How are the plans going to pay—on a subscription basis?

The model is a subscription basis, per volume.

Hospitals and physicians are also paying for connectivity, too, right?

Correct. In our market, hospitals have been a strong supporter of HIE and have been willing to help support the HIE along with the grant funding that’s been available for the last three years. It’s always been expected that grants won’t be the sole supporters of HIE, that others need to be involved in supporting HIE as well.

Do physicians pay at all?

A small amount; they don’t pay enough to cover the costs involved, but we do charge enough for it to be fair.

It seems the stakeholders have been very satisfied with CORHIO in Colorado.

Yes, we survey all our participants every year and get their feedback, and it’s been positive. The level of service we provide provides value. I think there’s still a desire for more connectivity amongst providers in particular. So there’s still more work to be done to make sure we connect as many ambulatory providers as possible. Right now, the bulk of our data is hospital and lab information. We’re just now starting to collect ambulatory physician information and getting that into the network.

Are you live yet in helping to exchange images?

We’ve been doing that with one hospital where we’ve embedded a link to the image. We are looking at some of the newer organizations out there making this technology much more affordable. So we’re checking out the market for imaging vendors to provide links. Right now, we’re collecting image reports, and it would be really easy for us to be able to collect images. Right now, on a limited basis with Boulder Community Hospital. We went live with them… at least a year now. We’re looking at ways to provide that kind of service cost-effectively.

What have the biggest hurdles been in your development so far?

Up to this point, it’s been cost, as well as the need for elasticity in our pricing, to get to where people would be willing to pay more to receive those images. But now that the cost has come down quite a bit with some of the vendors out there, we’re thinking of adding it to our service without having to seek a large increase in fees.

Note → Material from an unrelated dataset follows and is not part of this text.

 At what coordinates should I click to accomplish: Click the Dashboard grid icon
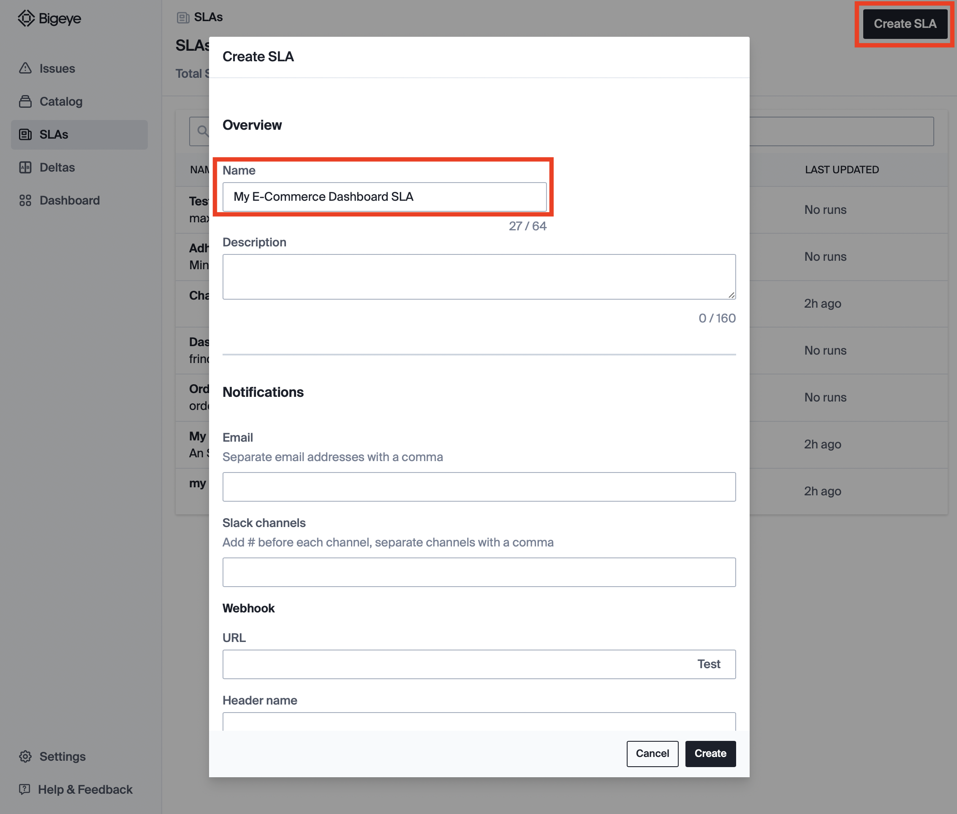pos(25,200)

Do you have any advice for CIOs, CTOs, CMIOs,  and other healthcare IT leaders in patient care organizations, for how they should prepare for what’s coming?

I think working closely with your data centers, because it’s back to that, it’s only as good as the information being put in. So, data integrity, and being on the front end of that, working with your hospitals, providers, to make sure the data being collected in your EHRs, will be shareable and normalized, will be very important. Catching it on the front end is hard work, but it’s worth it, because you don’t have to do a lot of normalization of at a later point.

Has there been a single critical success factor in CORHIO’s success so far?

I’ve said this many times over the last few years, but it’s the collaboration among all of our health systems, and their believing in the need for a public HIE. Many of these systems are still Epic systems, but they still the need to share across their communities with physicians in practice, long-term care facilities, and for transitions of care, etc. That’s been a huge factor in our success is having this buy-in from just about all our providers in the region. Without that, it would have been a struggle.